* Prompt *
Reproduce word for word the part of the steering column thread below starting at "Yeah E, like" and ending at "rear main anyways.".
══ Page extract
# Help w/steering column



## Instg8ter (Sep 28, 2010)

trying to replace my turnsignal/brake column harness, have it broken down but i cannot get the outer housing that turns with the shift lever to come off. It seems like its hitting a clip on the shaft or something....what am i missing here do not see anything in the resto guide that would be keeping it from sliding off once i rotate it to the slot?????....confused:confused


----------



## Instg8ter (Sep 28, 2010)

got it....


----------



## FlambeauHO (Nov 24, 2011)

Glad I was able to help lol


----------



## Eric Animal (Oct 28, 2007)

ME too....:seeya:


----------



## Instg8ter (Sep 28, 2010)

:rofl:....sorry i was on a "get pissed off break", had a smoke and a beer and went back at it with a fresh perspective. now to get that damn backer plate to stay still while i get one of the screws started, seems to me i used a threaded rod to hold it until i could get a screw bottomed last time, any suggestions or tricks? Hope this fixes the brakes and turn signals, there musta been a whole roll of electrical rape on the old one, squished and pinched wires....fingers crossed.


----------



## Eric Animal (Oct 28, 2007)

Use the threaded rod trick....I beleive we did this when you were building the car....E


----------



## Instg8ter (Sep 28, 2010)

Yeah E, like the wife says i have a great memory, it's just really short....your car is looking Amazing by the way i love that burled dash insert, along with everything else you've done....now to find that threaded rod....:willy: I have located a few candidates for my "Bird Build", and with 16 contracts coming in yesterday due to the Tornadoes on thursday looks like i will be able to afford a nicer foundation to start with. Hoping for a scuff and spray so i may be able to drive it by the end of the summer....Stroker should be done in a few weeks now to decide which will get which as the stroker block is correct for a 72' bird. No biggy as the 455 needed to come out for a new viton rear main anyways.


----------



## Eric Animal (Oct 28, 2007)

Thanks Brian....sounds like you have spring fever !!!!:cheers E


----------



## Instg8ter (Sep 28, 2010)
════
══ Source excerpt
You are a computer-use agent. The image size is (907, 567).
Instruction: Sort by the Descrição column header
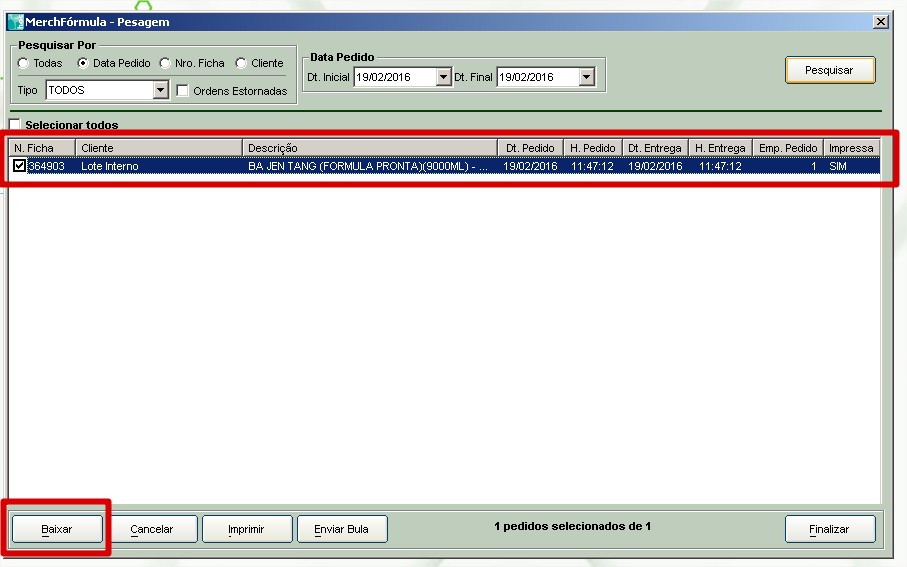[370, 148]
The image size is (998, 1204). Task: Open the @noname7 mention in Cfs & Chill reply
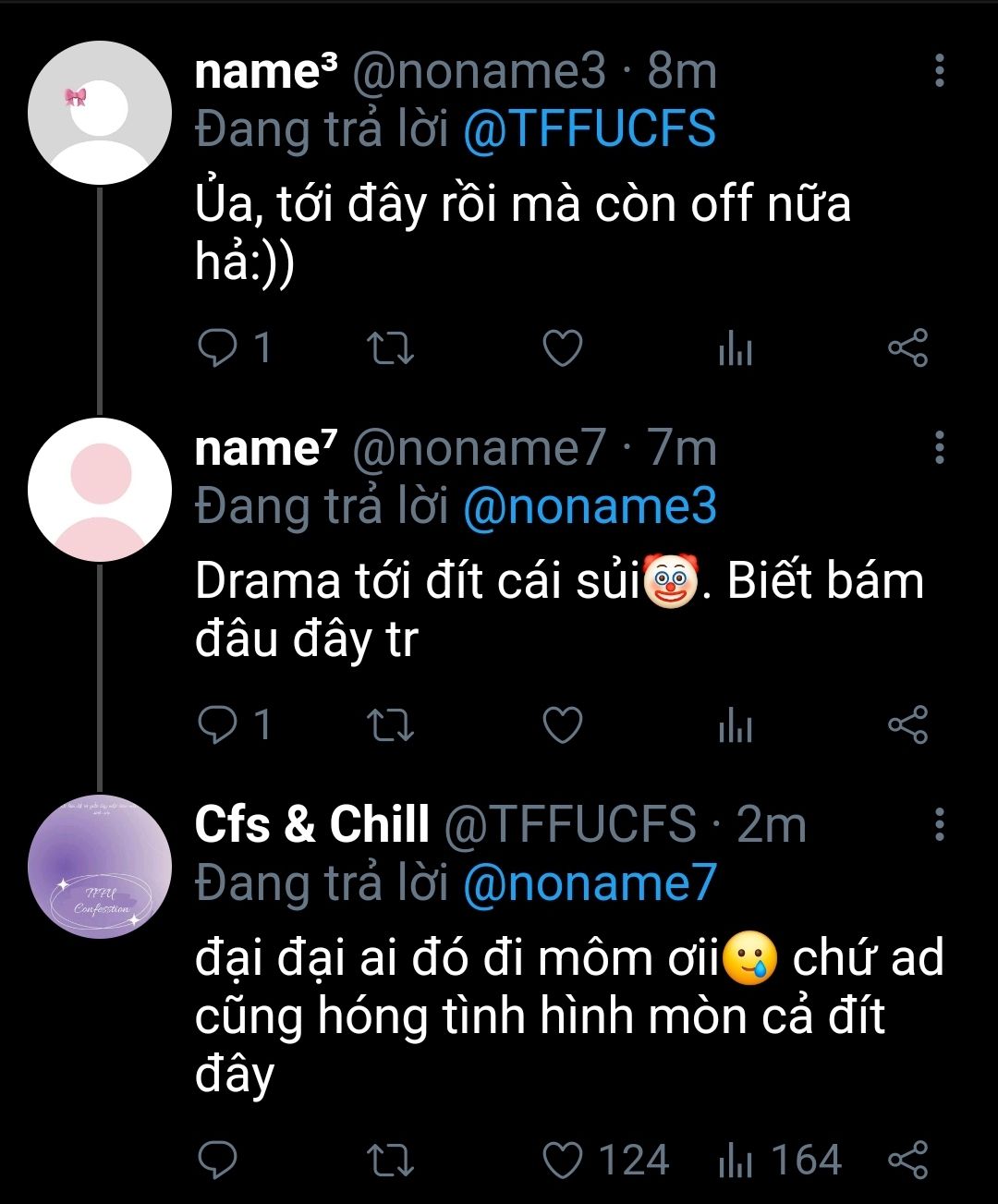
════
* Answer *
Yeah E, like the wife says i have a great memory, it's just really short....your car is looking Amazing by the way i love that burled dash insert, along with everything else you've done....now to find that threaded rod....:willy: I have located a few candidates for my "Bird Build", and with 16 contracts coming in yesterday due to the Tornadoes on thursday looks like i will be able to afford a nicer foundation to start with. Hoping for a scuff and spray so i may be able to drive it by the end of the summer....Stroker should be done in a few weeks now to decide which will get which as the stroker block is correct for a 72' bird. No biggy as the 455 needed to come out for a new viton rear main anyways.